Curious Dr. George | Plumbing the Core and Nibbling at the Margins of Cancer

How to Learn About Cancer in a Classroom: Shaping Compassionate Doctors

November 10, 2020/in CDG at TLI

Marin Langlieb
Clinical Research Coordinator at Massachusetts General Hospital

The patients and caregivers we serve here at Cancer Commons rely on their doctors to provide expert, compassionate care. Building the skills to give such care can begin early in a doctor’s education. Here, for a change of pace, our Curious Dr. George asks a future doctor about a unique experience that helped her learn how to connect with cancer patients. Marin Langlieb is a Clinical Research Coordinator at Massachusetts General Hospital in Boston, Massachusetts.

Curious Dr. George: As a recent college graduate in pre-med now working in Boston in research, and as a student interacting with cancer patients, how would you rate your educational experience in preparation for medical school and for a lifetime of work as a physician?

Marin Langlieb: The answer to this question lies in a seminar I took as an undergrad that exemplifies why teaching both the sciences and the humanities to pre-meds is so critical.

After losing my pediatrician to cancer during college, I knew that I wanted to understand more about the disease. From a scientific perspective, my pre-med classes prepared me very well. In biology, it seemed like every semester I had a lecture about p53, a protein that regulates the cell cycle to prevent unregulated cell division. Yet, although I knew all this information about cancer at the micro-scale, I still wanted to understand cancer in the context of real human experiences. In other words, what was it like to actually live with cancer?

At most universities this is a topic that is probably not taught in a classroom. But my junior year, I enrolled in a seminar course called “Community Based Cancer Research Presentations and Discussions” that was part of a broader partnership between cancer researchers at my university and the local cancer resource center. Each class we would have lectures from people with a wide variety of science and humanities backgrounds—such as communication professors, physicians, ethicists, and community participants who were cancer patients themselves—all on cancer-related topics.
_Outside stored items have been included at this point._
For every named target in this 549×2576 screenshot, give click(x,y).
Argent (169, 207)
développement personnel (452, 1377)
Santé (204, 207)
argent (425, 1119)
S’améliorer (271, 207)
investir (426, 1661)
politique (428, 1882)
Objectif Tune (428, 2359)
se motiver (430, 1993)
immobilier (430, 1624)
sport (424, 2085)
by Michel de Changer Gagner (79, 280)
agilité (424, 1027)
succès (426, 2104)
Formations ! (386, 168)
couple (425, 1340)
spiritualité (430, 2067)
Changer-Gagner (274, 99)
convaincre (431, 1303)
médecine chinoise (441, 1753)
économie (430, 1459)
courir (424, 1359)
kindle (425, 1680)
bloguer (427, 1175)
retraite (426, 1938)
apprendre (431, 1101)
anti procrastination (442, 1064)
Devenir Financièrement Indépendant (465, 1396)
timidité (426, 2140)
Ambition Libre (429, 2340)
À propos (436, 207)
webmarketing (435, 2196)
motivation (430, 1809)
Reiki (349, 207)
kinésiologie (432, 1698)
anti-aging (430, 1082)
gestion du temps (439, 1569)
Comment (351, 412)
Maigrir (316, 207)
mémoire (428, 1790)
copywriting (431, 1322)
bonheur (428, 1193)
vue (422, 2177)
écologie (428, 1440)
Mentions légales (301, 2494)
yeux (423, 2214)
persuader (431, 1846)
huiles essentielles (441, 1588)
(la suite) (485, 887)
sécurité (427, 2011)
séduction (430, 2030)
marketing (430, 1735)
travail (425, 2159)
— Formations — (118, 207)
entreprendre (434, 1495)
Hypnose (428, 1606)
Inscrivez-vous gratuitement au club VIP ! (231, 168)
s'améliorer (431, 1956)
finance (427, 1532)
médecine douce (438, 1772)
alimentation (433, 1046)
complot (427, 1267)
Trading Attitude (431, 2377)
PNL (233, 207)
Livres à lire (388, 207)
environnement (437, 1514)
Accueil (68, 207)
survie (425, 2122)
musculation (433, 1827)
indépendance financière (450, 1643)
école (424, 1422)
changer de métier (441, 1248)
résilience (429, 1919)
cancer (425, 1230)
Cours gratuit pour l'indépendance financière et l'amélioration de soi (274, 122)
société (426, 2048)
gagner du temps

The lectures were extremely interesting (for example, one was on the importance of patient advocacy from “Congress to the Bedside”), but the primary goal of this unique program was the connections it fostered. For the scientists, who were researching cancer with cells or mice, it helped connect them to those who would be most affected by their work. For the community participants, they told me they joined the class because they wanted to better understand and communicate the science behind their disease. For example, many of the people I talked to wanted to be able to read complex scientific literature and understand some of the treatments they were receiving. Even more so, they stated that understanding the mechanisms and pathways behind their disease helped give them a sense of reassurance—people actually understood some of what was happening inside their body.

I think my pre-med classes did prepare me for a future career in medicine, although opportunities that connect students and members of the community are critical. For example, this class taught me how to actually apply what I was learning in my science classes to scenarios I might experience as a physician. That is, speaking with the community members taught me that being a good physician goes beyond using science solely to treat patients, but also to help patients clearly understand their diagnosis, their treatment, and their disease. In addition, learning how to communicate science effectively has been crucial to my current work in clinical research, from conducting informed consents to helping write grants.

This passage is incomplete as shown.